## TEXTAUSZUG
Man sieht sie gerade mal wieder vor lauter Kränen nicht. Die Stadt verändert ihr Antlitz. Doch was ist sie überhaupt, diese Stadt? Der Werkbund will ihr auf die Schliche kommen und geht mit der Kamera auf Spurensuche.

Stuttgart - Sie ist ja kein einfaches Ding, so eine Stadt. Da hat’s große Häuser und kleine, alte und neue, solche aus Fachwerk und solche aus Beton, Straßen, Radwege und Bürgersteige und zu allem Überfluss auch noch Menschen aller Couleur. Wie soll man so einen Kessel voller Buntes fassen und beschreiben? Da müssen Experten ran. Und wer anders als der Werkbund hätte die Erfahrung dafür? Hat er dieser Stadt doch ein Weltkulturerbe beschert: die Weißenhofsiedlung. Der Qualität des Handwerks, der Gestaltung, nicht zuletzt des Zusammenlebens hat sich der Werkbund verschrieben, darunter so honorige Mitglieder wie Paul Bonatz, Theodor Heuss oder der Jugendstilkünstler Richard Riemerschmid. Für die Ausstellung des Werkbunds „Die Wohnung“ entstand 1927 die Weißenhofsiedlung. Der Werkbund hat also Expertise in Sachen Stuttgart, doch die hiesigen Statthalter haben das Erkunden und Fotografieren der Stadt den Kennern überlassen: den Stuttgartern selbst.

## AUFGABE
Schreiben Sie aus dem Textauszug über den Werkbund und Stuttgart den Abschnitt wortgetreu ab, der mit den Worten „Man sieht sie“ einsetzt und mit „Kamera auf Spurensuche.“ schließt. Die Einträge sind eigenständiges Material und haben mit dem Textauszug nichts zu tun.

## BEREITGESTELLTE DATEN
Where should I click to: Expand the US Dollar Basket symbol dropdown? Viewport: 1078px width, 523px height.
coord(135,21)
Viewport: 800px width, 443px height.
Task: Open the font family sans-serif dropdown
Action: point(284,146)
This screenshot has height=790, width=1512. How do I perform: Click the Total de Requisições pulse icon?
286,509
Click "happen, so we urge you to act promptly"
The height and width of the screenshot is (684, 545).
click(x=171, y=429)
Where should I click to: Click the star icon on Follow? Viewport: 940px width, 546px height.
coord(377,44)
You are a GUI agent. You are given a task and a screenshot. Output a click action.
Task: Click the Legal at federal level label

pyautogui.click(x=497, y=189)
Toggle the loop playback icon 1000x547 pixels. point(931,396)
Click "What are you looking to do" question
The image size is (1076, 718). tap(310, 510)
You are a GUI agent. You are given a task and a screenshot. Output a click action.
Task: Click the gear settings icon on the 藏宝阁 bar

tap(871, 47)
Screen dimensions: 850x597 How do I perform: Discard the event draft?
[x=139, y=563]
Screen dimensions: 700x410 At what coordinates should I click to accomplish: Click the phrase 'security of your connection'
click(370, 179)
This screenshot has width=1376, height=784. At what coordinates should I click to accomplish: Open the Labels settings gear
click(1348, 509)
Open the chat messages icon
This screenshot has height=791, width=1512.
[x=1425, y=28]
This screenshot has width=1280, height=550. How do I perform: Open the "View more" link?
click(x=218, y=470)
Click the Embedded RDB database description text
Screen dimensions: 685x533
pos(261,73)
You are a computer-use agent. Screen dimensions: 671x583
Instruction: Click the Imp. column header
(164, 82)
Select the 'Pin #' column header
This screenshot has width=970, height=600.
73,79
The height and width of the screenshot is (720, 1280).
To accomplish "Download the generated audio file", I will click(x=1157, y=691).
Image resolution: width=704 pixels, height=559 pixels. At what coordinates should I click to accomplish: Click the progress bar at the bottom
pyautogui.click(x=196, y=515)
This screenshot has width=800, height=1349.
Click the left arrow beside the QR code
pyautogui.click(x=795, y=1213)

## LÖSUNG
Man sieht sie gerade mal wieder vor lauter Kränen nicht. Die Stadt verändert ihr Antlitz. Doch was ist sie überhaupt, diese Stadt? Der Werkbund will ihr auf die Schliche kommen und geht mit der Kamera auf Spurensuche.